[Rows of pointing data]
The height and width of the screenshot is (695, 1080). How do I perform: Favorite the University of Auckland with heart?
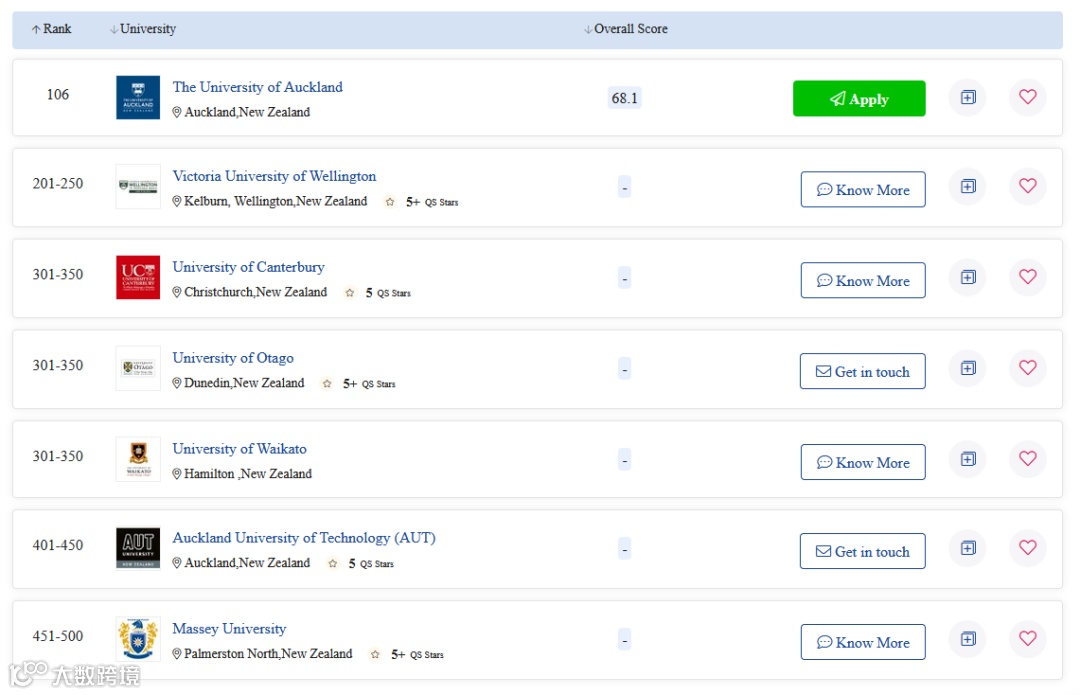click(x=1027, y=98)
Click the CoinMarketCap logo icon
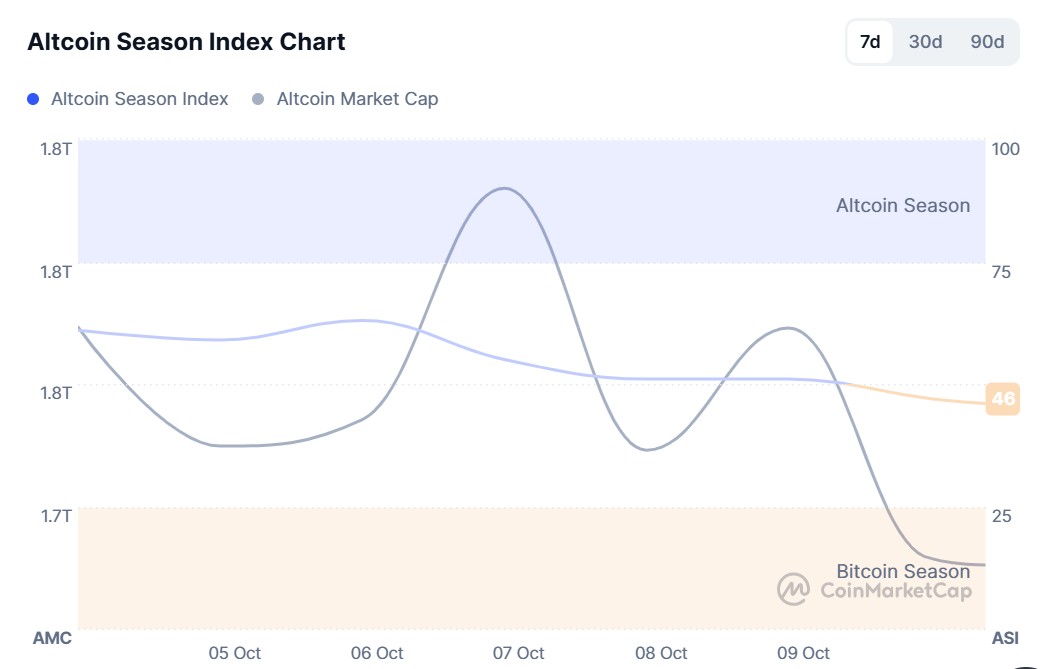This screenshot has height=669, width=1044. [x=794, y=589]
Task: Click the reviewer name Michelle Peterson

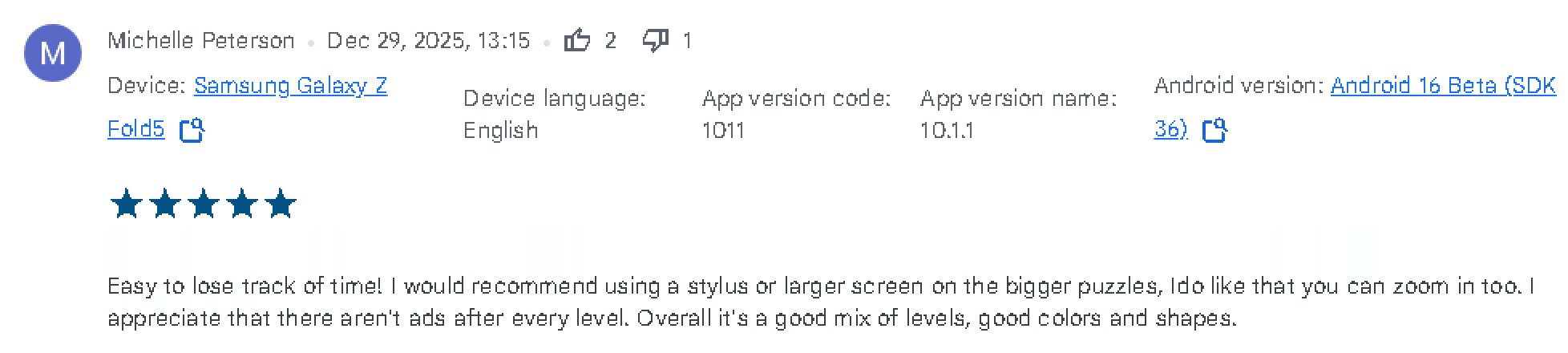Action: pyautogui.click(x=201, y=41)
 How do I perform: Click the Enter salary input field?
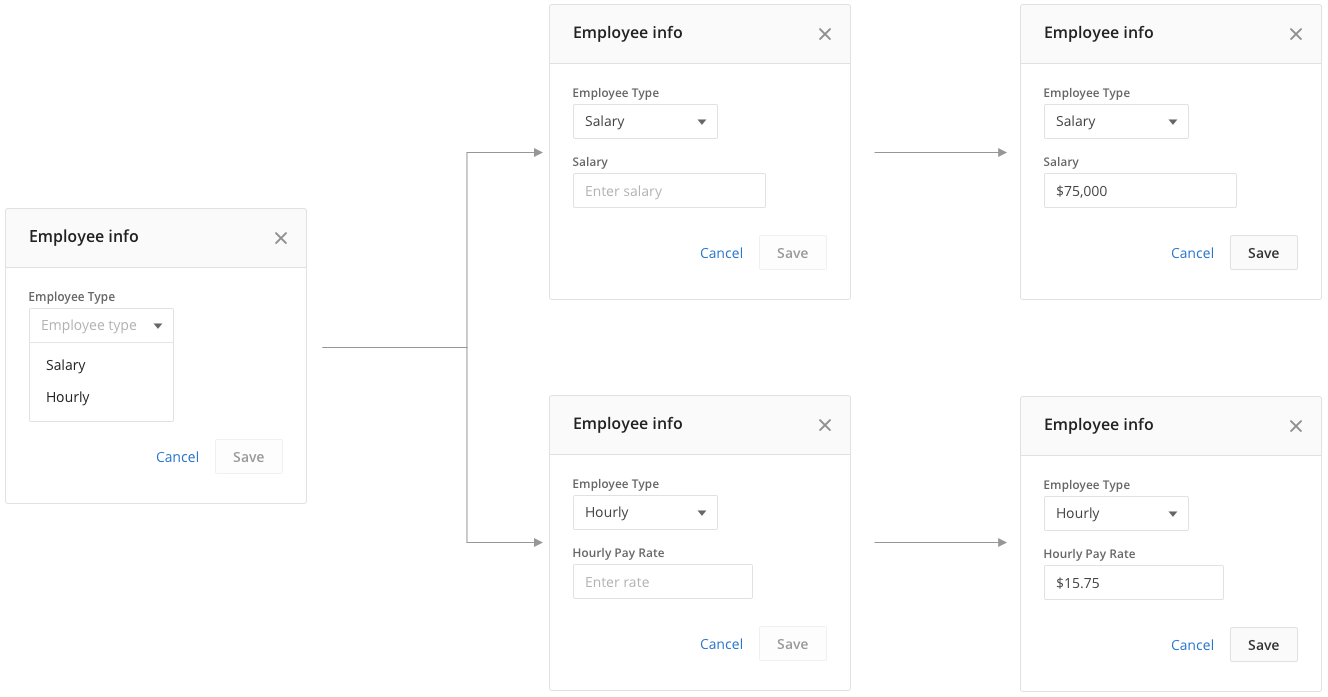click(x=669, y=191)
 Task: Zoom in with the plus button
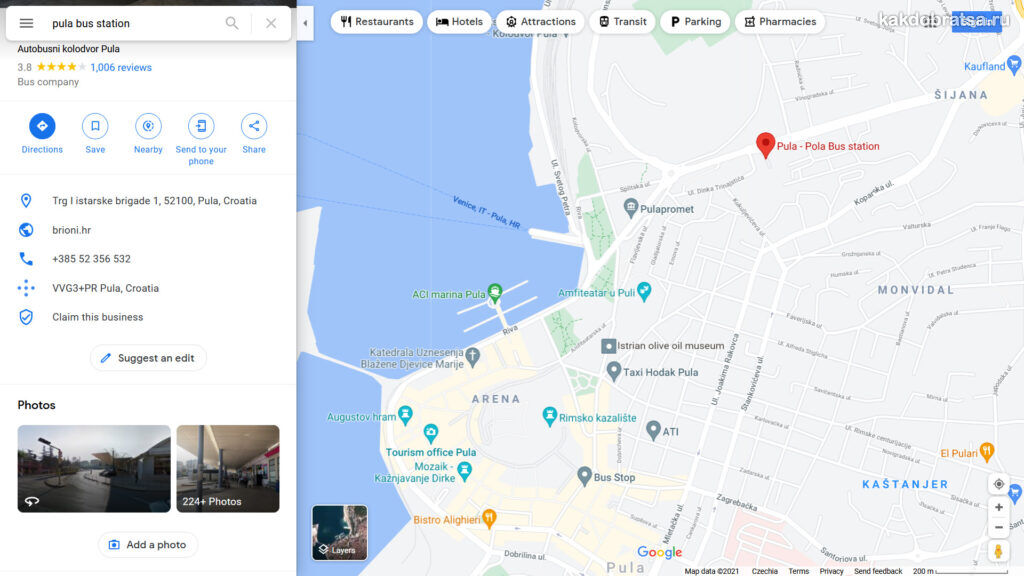[x=999, y=507]
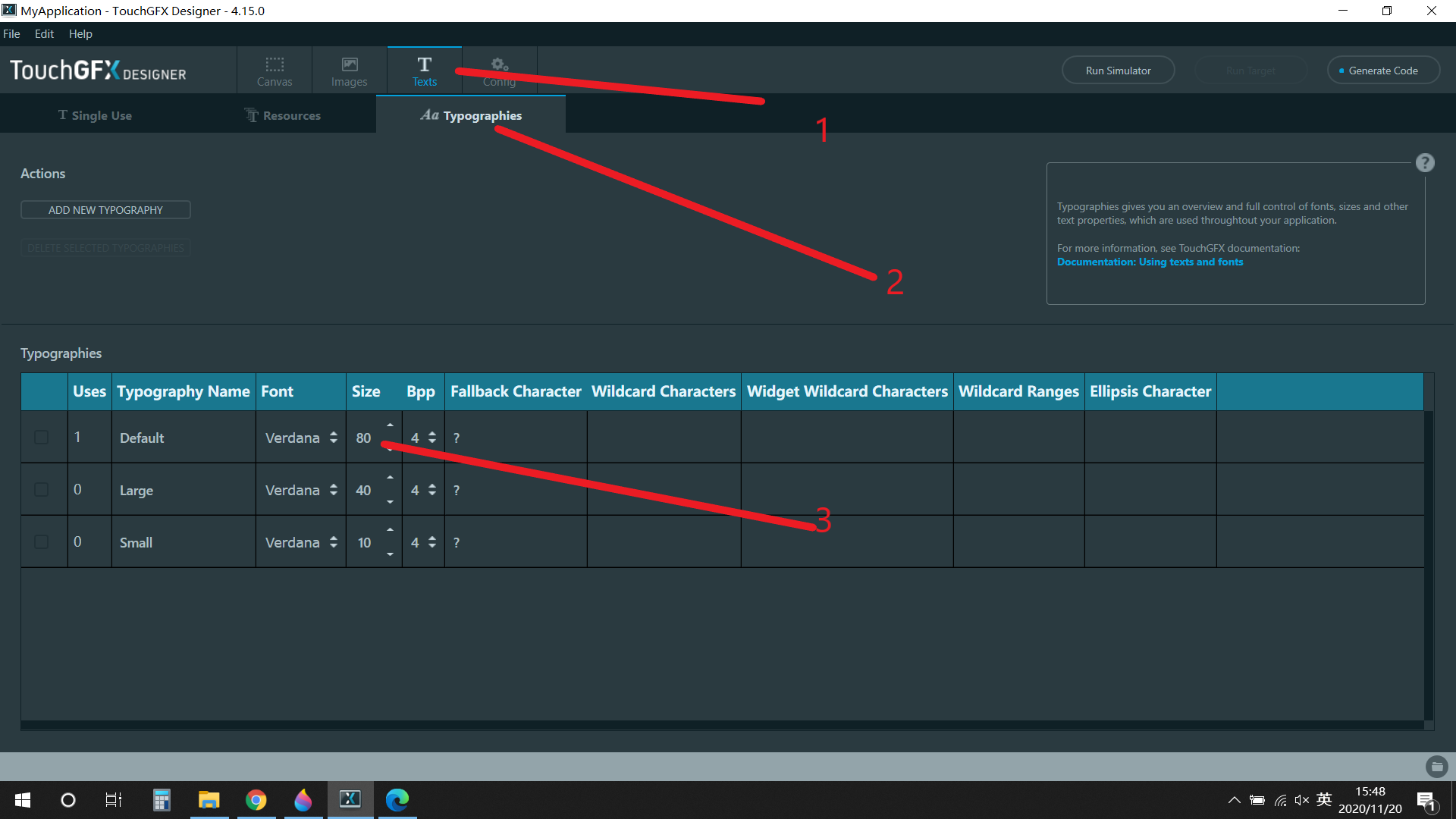Open the Default row Verdana font dropdown

301,438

EXERCISE PROMPT → Write the items as a JSON list of strings, one string per line, skipping blank lines. Leave the pictures out.

SOLUTION FOR THIS EXERCISE →
[
  "The height and width of the screenshot is (695, 1080). How do I perform: Favorite the University of Auckland with heart?",
  "click(x=1027, y=98)",
  "Click the CoinMarketCap logo icon",
  "This screenshot has height=669, width=1044. [x=794, y=589]",
  "Task: Click the reviewer name Michelle Peterson",
  "Action: pyautogui.click(x=201, y=41)",
  " How do I perform: Click the Enter salary input field?",
  "click(x=669, y=191)",
  " Task: Zoom in with the plus button",
  "[x=999, y=507]",
  "Open the Default row Verdana font dropdown",
  "301,438"
]